A significant proportion of acute hospital admissions are avoidable, and hospitals across the country have introduced a range of innovative initiatives to avoid unnecessary admissions.

TOP INSIGHT
The likelihood of a decision being made to admit a patient to hospital was not determined solely by the medical diagnosis and perceived risk.
The research was funded by the NIHR Health Services and Delivery programme and supported by the NIHR Collaboration for Leadership in Applied Health Research and Care South West Peninsula (PenCLAHRC).
The study found that the likelihood of a decision being made to admit a patient to hospital was not determined solely by the medical diagnosis and perceived risk: it was also influenced by the seniority and experience of the clinical staff making the decisions, the patient's social circumstances, access to certain investigations, the proximity of the four-hour target and the availability of time to arrange alternatives to hospital admission where these existed.
However, the approaches taken to reducing unnecessary admissions varied considerably across the four hospitals, and it was evident that the various innovations had been developed to respond to local need. Some of the main innovations included a hospital based acute GP service, ambulatory care units, a range of discharge assessment procedures and teams for elderly patients, the availability of rapid access outpatient clinics, the use of observation areas where patients were not subject to the four hour target - allowing more time to gather vital medical and social information, observe, investigate and make arrangements that could avoid hospital admission.
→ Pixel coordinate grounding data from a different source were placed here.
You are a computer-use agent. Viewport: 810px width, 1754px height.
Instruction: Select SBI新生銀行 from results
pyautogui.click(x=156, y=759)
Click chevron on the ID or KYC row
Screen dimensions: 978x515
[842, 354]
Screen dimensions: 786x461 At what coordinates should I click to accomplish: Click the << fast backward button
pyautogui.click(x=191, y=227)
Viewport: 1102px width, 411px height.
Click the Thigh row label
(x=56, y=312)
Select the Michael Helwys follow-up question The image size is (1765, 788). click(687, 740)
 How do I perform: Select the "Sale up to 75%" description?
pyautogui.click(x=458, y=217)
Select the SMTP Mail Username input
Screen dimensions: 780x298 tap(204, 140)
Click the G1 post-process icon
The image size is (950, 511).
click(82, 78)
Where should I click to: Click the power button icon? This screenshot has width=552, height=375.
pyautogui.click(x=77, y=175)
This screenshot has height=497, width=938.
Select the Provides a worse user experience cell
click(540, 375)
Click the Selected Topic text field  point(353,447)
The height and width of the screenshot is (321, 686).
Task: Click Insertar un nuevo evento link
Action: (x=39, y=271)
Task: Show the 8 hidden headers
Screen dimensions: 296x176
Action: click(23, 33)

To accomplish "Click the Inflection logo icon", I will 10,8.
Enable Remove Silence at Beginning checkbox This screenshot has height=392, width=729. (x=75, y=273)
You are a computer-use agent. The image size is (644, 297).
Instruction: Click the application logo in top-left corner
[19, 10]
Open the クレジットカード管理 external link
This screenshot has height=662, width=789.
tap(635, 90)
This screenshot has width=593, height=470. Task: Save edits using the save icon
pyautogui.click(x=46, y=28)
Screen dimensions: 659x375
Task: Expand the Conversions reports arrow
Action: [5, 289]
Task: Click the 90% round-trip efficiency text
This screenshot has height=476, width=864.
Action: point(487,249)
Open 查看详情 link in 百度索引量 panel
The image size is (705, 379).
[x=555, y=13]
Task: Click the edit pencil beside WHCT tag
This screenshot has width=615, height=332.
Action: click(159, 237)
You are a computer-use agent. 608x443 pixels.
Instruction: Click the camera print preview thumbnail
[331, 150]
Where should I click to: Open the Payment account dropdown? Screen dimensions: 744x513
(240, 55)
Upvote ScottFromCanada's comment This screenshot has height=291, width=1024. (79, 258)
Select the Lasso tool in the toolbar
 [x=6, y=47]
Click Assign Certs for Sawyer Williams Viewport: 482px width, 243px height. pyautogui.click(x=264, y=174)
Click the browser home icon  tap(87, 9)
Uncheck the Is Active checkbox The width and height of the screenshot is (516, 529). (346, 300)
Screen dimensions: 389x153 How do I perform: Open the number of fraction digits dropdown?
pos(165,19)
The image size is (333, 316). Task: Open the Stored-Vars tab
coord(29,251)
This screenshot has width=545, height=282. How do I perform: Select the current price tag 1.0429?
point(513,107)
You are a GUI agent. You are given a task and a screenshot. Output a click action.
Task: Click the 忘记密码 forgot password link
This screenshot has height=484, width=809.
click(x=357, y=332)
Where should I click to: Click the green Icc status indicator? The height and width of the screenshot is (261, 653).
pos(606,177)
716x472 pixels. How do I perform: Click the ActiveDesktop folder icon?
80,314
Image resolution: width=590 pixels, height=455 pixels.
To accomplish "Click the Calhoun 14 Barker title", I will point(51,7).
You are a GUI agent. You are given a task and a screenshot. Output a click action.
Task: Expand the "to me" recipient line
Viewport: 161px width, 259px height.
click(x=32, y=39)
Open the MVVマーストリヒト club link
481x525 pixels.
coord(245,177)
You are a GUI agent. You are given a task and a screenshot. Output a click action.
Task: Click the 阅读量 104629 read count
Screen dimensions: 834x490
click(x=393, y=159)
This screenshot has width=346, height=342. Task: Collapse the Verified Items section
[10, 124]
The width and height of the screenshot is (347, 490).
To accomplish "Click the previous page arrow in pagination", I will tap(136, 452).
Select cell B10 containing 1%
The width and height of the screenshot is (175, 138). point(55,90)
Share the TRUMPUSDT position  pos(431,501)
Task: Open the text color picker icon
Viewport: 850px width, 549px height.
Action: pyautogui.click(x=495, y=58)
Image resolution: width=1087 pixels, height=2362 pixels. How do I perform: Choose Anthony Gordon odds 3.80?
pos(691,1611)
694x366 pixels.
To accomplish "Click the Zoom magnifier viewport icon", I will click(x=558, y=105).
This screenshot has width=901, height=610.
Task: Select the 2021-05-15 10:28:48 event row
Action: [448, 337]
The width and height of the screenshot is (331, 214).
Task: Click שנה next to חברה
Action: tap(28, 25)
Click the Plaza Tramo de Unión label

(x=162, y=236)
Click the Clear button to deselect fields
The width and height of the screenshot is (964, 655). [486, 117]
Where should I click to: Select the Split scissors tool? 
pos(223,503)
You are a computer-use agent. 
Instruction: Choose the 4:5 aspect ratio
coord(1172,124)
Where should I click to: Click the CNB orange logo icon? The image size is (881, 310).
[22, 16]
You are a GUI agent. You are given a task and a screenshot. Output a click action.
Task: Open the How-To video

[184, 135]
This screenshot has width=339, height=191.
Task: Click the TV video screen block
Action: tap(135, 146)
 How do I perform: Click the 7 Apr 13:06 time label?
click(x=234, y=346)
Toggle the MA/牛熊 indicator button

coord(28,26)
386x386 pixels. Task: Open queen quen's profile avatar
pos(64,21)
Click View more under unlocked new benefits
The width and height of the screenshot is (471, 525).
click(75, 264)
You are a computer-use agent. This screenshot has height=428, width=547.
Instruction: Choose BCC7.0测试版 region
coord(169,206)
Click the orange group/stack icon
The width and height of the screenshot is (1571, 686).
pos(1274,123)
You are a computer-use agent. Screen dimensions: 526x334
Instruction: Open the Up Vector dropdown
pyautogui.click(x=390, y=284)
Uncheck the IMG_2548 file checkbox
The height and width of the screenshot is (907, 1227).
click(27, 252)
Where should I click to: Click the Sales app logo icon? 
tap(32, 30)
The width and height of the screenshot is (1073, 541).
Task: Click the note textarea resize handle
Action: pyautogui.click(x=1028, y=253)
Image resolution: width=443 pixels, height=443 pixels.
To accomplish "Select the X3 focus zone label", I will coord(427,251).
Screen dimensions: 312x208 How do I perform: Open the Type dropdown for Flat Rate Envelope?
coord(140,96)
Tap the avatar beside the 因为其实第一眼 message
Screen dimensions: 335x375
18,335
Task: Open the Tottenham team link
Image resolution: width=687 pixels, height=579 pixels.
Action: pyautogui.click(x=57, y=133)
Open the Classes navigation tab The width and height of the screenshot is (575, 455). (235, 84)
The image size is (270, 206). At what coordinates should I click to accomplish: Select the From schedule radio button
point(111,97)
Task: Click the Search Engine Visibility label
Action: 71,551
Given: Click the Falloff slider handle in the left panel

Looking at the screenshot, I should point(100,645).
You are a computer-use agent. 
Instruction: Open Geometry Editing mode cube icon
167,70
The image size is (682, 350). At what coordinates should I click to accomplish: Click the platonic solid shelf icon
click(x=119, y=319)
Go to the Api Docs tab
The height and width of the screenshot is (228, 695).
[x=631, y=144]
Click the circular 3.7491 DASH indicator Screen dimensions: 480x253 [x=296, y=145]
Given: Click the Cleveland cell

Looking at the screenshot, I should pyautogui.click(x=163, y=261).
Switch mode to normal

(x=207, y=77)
Early patient assessment by senior staff always played a central role in reducing admissions in all four hospitals, but their expertise was deployed in different ways, including in a purely advisory "controller" capacity supporting trainees and other frontline staff.
The study was led by Professor Jonathan Pinkney and Professor Richard Byng from Plymouth University Peninsula Schools of Medicine and Dentistry. Professor Pinkney said: "Hospitals and their staff are under immense pressure to ensure that each and every patient receives the best and most appropriate treatment. The emergency department is a particular pressure point and we were impressed by how each of the four hospitals in the study addressed the issue of avoiding admitting patients to the ward where it was unnecessary. While there were common themes in how the hospitals approached this issue, the systems and innovations they put in place were informed by local knowledge and need."
According to Professor Pinkney this study, capturing the experiences of patients and staff and informs the ongoing debate about how to reduce avoidable admissions. The information can assist policy makers with the evidence they need in order to advise on innovations that can improve NHS performance and most importantly patient experience.